Ao longo dos anos, a cooperação internacional e as respectivas abordagens harmonizadas entre os Estados têm progressivamente conduzido a instrumentos e tratados internacionais que abrangem drogas narcóticas, crime organizado transnacional, corrupção e terrorismo, os quais têm adesão quase universal. Eles oferecem às partes uma base legal para a cooperação judicial e policial em matéria de extradição, assistência jurídica mútua, recuperação de bens e investigações conjuntas.
Instituições fracas em Estado de direito, além de vulnerabilidades sociais e econômicas criam oportunidades para atividades criminosas. Grupos criminosos organizados diversificaram suas atividades criminosas lucrativas e estão cooperando de forma oportunista com grupos terroristas.
Para combater a natureza, em constante evolução, das ameaças terroristas é necessário fortalecer a cooperação internacional, regional, sub-regional e bilateral. Nenhum Estado- membro pode enfrentar o terrorismo sozinho.

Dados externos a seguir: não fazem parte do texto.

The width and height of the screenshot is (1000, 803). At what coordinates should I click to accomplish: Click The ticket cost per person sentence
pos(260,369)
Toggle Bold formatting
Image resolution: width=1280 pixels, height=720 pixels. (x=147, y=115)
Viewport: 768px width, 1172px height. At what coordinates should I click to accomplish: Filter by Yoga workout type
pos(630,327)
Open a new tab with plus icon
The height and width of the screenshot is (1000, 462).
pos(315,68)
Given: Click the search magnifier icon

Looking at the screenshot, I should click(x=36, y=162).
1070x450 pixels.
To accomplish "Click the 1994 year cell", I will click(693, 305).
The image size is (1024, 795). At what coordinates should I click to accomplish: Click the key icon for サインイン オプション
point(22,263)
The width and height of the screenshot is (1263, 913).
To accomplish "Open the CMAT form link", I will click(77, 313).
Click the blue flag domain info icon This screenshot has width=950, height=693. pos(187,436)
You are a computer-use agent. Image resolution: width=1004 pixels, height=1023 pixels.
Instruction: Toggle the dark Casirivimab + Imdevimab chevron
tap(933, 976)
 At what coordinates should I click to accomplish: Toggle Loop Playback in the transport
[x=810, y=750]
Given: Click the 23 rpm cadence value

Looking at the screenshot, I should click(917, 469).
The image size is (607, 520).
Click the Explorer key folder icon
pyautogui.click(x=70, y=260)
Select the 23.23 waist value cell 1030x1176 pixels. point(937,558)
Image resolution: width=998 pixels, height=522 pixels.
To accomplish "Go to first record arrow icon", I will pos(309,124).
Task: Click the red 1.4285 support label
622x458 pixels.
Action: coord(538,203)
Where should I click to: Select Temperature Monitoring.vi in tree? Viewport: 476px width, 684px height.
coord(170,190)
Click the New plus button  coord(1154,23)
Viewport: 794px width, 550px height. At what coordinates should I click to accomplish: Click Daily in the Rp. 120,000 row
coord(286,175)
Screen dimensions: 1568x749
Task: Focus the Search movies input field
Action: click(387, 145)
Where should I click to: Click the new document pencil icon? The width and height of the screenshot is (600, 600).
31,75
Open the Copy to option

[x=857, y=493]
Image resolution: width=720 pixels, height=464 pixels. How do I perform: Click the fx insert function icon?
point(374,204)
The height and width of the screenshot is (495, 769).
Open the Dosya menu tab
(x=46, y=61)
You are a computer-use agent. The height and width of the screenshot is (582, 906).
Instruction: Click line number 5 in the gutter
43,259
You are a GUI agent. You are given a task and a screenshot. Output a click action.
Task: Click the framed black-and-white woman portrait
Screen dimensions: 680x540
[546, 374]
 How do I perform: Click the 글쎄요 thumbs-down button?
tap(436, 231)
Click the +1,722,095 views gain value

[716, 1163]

https://www.unodc.org/lpo-brazil/pt/crime/international-cooperation.html
Tendo o fragmento de texto precedente como referência inicial, discorra a respeito da inserção do Brasil no âmbito da segurança internacional, identificando as principais instâncias e mecanismos por meio dos quais se dá a participação do país nos esforços de enfrentamento ao terrorismo; na cooperação para o enfrentamento ao crime organizado transnacional; e, por fim, na cooperação frente aos crimes cibernéticos.